I have never been a member of the Republican Party. I have been a registered independent since 1978 and have consistently voted against politicians who support new gun-control legislation.
Immigrants and guns. The picture that comes to my mind is of the Korean immigrants standing on the roof of their retail business armed with shotguns and rifles during the 1992 Los Angeles riots. Their business and livelihood survived even though many of their neighbors’ businesses were destroyed. It’s posted on YouTube.
In the early 1980s I was working alone during wheat harvest at a grain elevator on Harvey Shaw Road. One afternoon a Washington State Patrol car pulled up to the elevator and the officer asked if I had seen a sports car with two men in it drive by.
I told the officer that no one had been by for an hour. He told me that the two men were inmates who had just escaped from the Washington State Penitentiary. I thanked him for the information and when he left I retrieved the loaded handgun I had in my vehicle and put it in my pocket, where it stayed for the remainder of the day. I was glad that I was carrying that day. I did have a permit for the handgun.
Where does the National Rifle Association derive its power from? Answer: Ordinary citizens.
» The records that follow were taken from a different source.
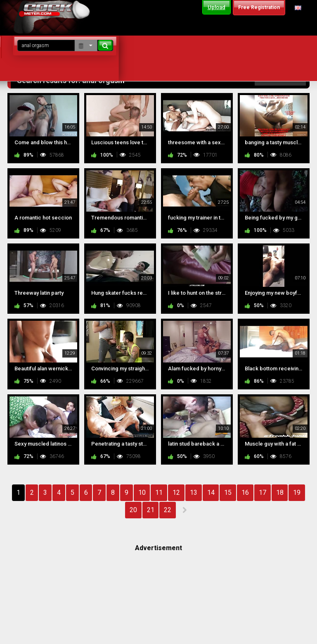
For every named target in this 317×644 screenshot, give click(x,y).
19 (297, 492)
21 (151, 510)
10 (142, 492)
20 (133, 510)
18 (280, 492)
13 (194, 492)
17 (263, 492)
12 (176, 492)
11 (159, 492)
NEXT (184, 510)
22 (168, 510)
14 (211, 492)
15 (228, 492)
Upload (216, 7)
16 (245, 492)
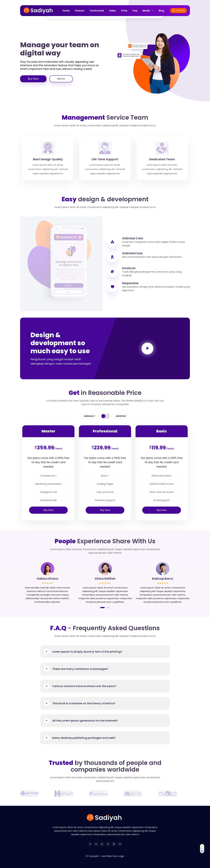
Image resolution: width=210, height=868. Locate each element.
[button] (102, 608)
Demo (61, 79)
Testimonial (97, 10)
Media (146, 10)
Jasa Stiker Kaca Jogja (112, 856)
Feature (79, 10)
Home (66, 10)
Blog (161, 10)
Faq (135, 10)
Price (124, 10)
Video (112, 10)
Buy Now (33, 79)
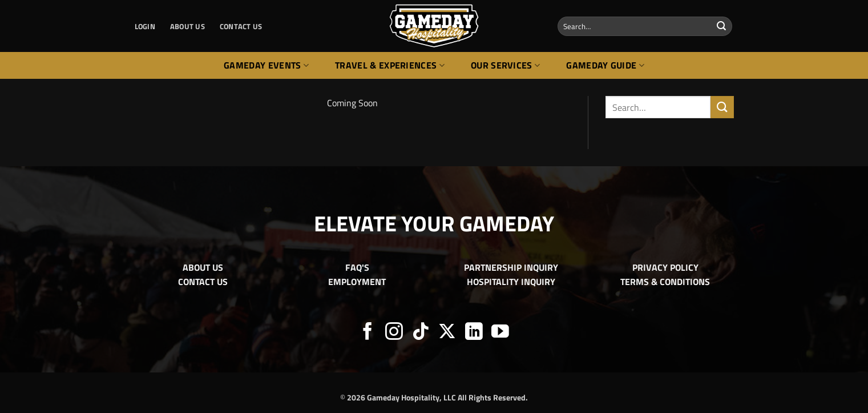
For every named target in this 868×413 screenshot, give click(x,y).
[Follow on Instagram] (394, 332)
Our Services (505, 65)
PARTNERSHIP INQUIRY (511, 267)
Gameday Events (266, 65)
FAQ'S (357, 267)
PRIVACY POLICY (665, 267)
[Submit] (721, 26)
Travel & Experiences (390, 65)
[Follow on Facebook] (368, 332)
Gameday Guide (605, 65)
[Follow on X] (447, 332)
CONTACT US (241, 26)
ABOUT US (187, 26)
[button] (145, 26)
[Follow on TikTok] (421, 332)
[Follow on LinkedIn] (474, 332)
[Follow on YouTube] (500, 332)
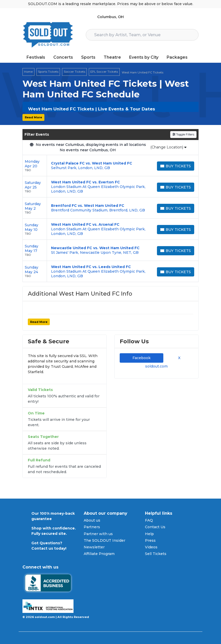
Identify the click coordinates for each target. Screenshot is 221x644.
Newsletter (94, 547)
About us (92, 520)
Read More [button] (33, 117)
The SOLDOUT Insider (104, 540)
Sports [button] (88, 57)
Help (149, 534)
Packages (177, 57)
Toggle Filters (183, 134)
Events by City (144, 57)
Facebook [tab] (141, 358)
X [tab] (178, 358)
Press (150, 540)
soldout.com (156, 366)
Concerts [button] (63, 57)
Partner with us (98, 534)
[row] (110, 166)
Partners (92, 527)
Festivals (36, 57)
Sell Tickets (156, 554)
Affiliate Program (99, 554)
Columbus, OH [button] (110, 17)
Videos (151, 547)
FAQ (149, 520)
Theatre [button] (112, 57)
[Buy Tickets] (176, 166)
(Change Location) (168, 147)
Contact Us (155, 527)
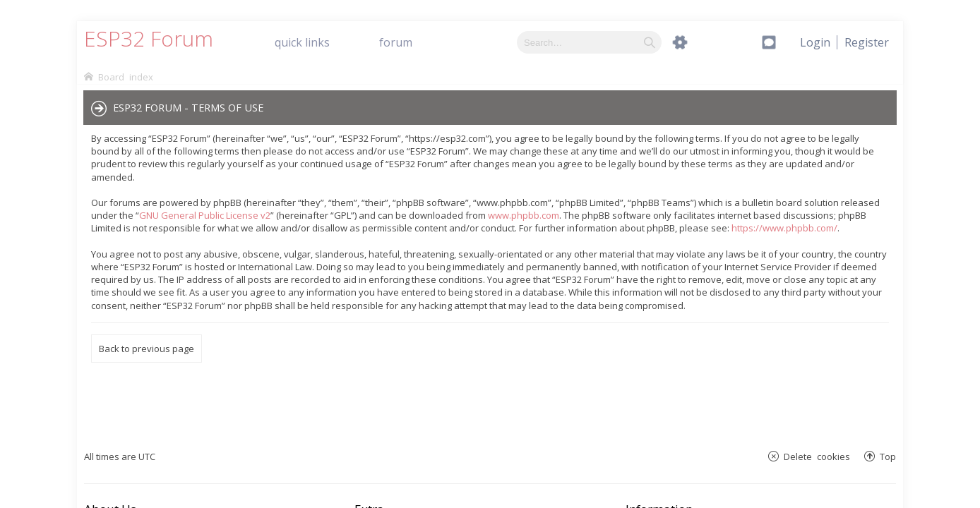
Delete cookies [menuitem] (817, 456)
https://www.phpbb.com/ (784, 228)
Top (888, 456)
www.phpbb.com (523, 215)
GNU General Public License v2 (205, 215)
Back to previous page (146, 349)
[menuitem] (866, 42)
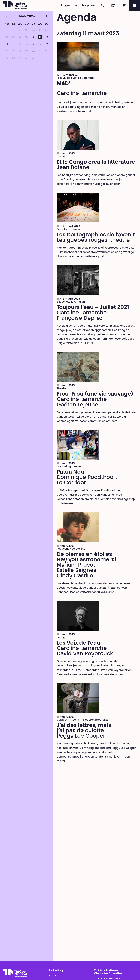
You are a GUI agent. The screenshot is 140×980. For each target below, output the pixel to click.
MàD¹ (63, 84)
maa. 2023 (20, 16)
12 (47, 37)
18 (40, 44)
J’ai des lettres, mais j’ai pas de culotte (84, 728)
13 (7, 44)
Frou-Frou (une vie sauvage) (95, 394)
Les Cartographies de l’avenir (96, 235)
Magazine (88, 5)
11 (40, 37)
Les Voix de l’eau (79, 643)
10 (33, 37)
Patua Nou (71, 472)
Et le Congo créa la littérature (96, 162)
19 (47, 44)
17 (33, 44)
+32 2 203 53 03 (57, 975)
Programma (69, 5)
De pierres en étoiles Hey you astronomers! (87, 557)
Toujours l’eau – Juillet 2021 (93, 308)
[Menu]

I have never been a member of the NRA but I contributed for several years to the NRA’s Institute for Legislative Action to counter new gun-control legislation. There are actually a number of citizens in the U.S. who support the NRA and its efforts even though they themselves have never been members of the NRA.
Another organization I have never belonged to and will never join is AARP. Now there is a group whose power and influence really does scare me.